Elsevier, Dec 15, 2000 - Mathematics - 456 pages
Relation theory originates with Hausdorff (Mengenlehre 1914) and Sierpinski (Nombres transfinis, 1928) with the study of order types, specially among chains = total orders = linear orders. One of its first important problems was partially solved by Dushnik, Miller 1940 who, starting from the chain of reals, obtained an infinite strictly decreasing sequence of chains (of continuum power) with respect to embeddability. In 1948 I conjectured that every strictly decreasing sequence of denumerable chains is finite. This was affirmatively proved by Laver (1968), in the more general case of denumerable unions of scattered chains (ie: which do not embed the chain Q of rationals), by using the barrier and the better orderin gof Nash-Williams (1965 to 68).

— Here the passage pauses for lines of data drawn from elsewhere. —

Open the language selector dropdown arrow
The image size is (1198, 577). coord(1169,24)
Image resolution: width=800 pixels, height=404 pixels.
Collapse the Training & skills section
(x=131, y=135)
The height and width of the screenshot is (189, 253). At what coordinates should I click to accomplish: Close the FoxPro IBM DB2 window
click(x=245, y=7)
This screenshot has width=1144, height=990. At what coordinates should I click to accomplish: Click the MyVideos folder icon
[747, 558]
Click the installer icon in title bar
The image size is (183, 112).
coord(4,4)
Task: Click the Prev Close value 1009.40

Another important problem is the extension to posets of classical properties of chains. For instance one easily sees that a chain A is scattered if the chain of inclusion of its initial intervals is itself scattered (6.1.4). Let us again define a scattered poset A by the non-embedding of Q in A. We say that A is finitely free if every antichain restriction of A is finite (antichain = set of mutually incomparable elements of the base). In 1969 Bonnet and Pouzet proved that a poset A is finitely free and scattered iff the ordering of inclusion of initial intervals of A is scattered. In 1981 Pouzet proved the equivalence with the a priori stronger condition that A is topologically scattered: (see 6.7.4; a more general result is due to Mislove 1984); ie: every non-empty set of initial intervals contains an isolated elements for the simple convergence topology.

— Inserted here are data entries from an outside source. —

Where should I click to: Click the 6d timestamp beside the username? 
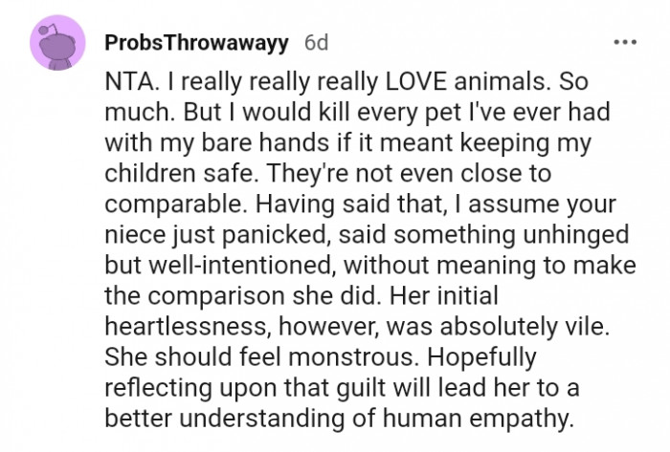point(316,42)
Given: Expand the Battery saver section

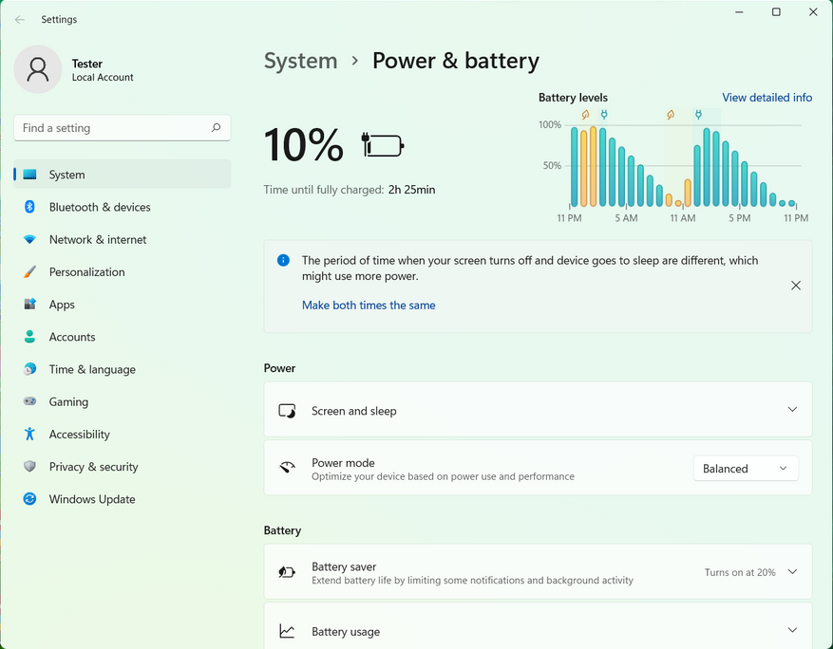Looking at the screenshot, I should coord(792,572).
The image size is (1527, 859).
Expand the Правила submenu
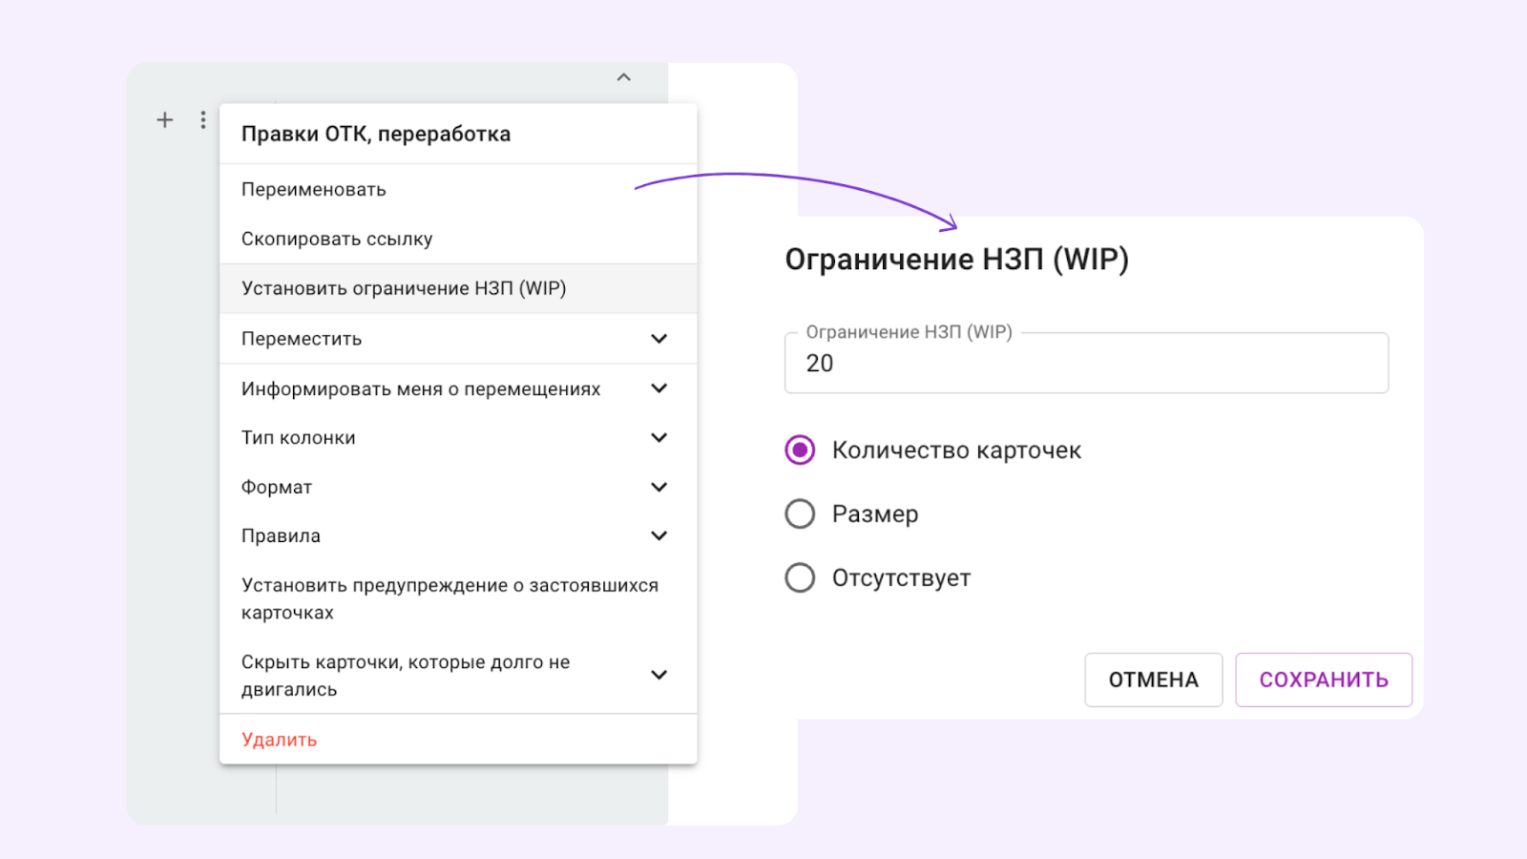pyautogui.click(x=659, y=535)
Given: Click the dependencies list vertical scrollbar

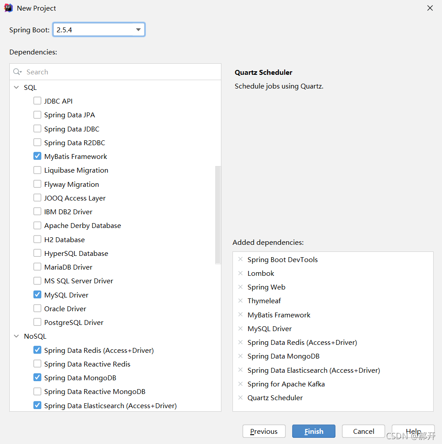Looking at the screenshot, I should tap(218, 215).
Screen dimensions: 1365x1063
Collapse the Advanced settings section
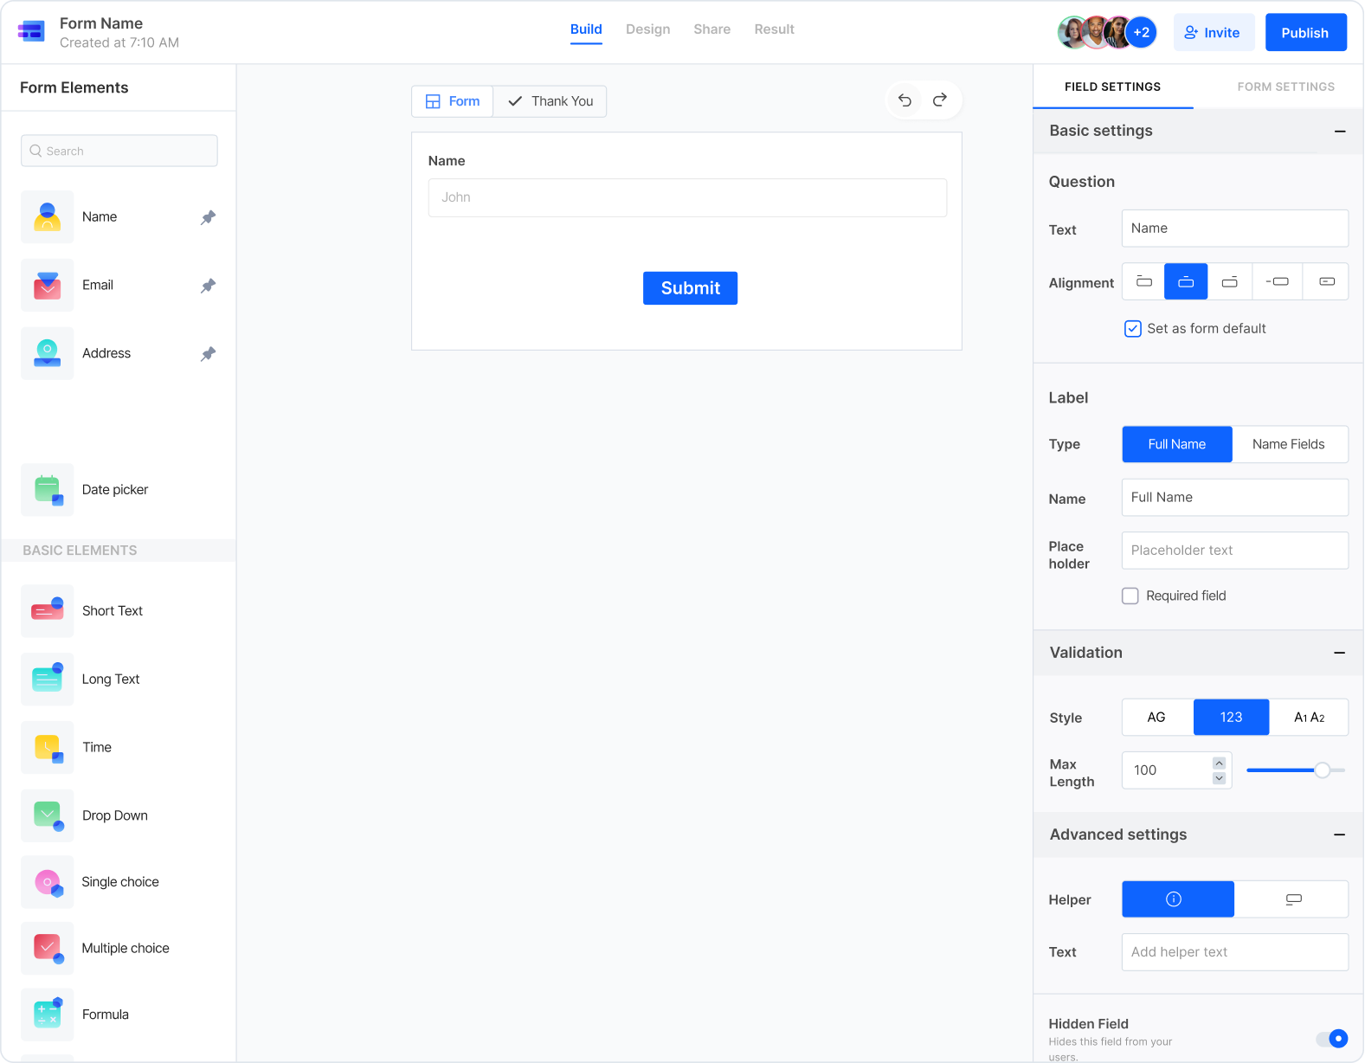pyautogui.click(x=1340, y=834)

In chapter 9 we begin the general theory of relations, with the notions of local isomorphism, free interpretability and free operator (9.1 to 9.3), which is the relationist version of a free logical formula. This is generalized by the back-and-forth notions in 10.10: the (k,p)-operator is the relationist version of the elementary formula (first order formula with equality).
Chapter 12 connects relation theory with permutations: theorem of the increasing number of orbits (Livingstone, Wagner in 12.4). Also in this chapter homogeneity is introduced, then more deeply studied in the Appendix written by Norbert Saucer.
Chapter 13 connects relation theory with finite permutation groups; the main notions and results are due to Frasnay. Also mention the extension to relations of adjacent elements, by Hodges, Lachlan, Shelah who by this mean give an exact calculus of the reduction threshold.
The book covers almost all present knowledge in Relation Theory, from origins (Hausdorff 1914, Sierpinski 1928) to classical results (Frasnay 1965, Laver 1968, Pouzet 1981) until recent important publications (Abraham, Bonnet 1999).
All results are exposed in axiomatic set theory. This allows us, for each statement, to specify if it is proved only from ZF axioms of choice, the continuum hypothesis or only the ultrafilter axiom or the axiom of dependent choice, for instance.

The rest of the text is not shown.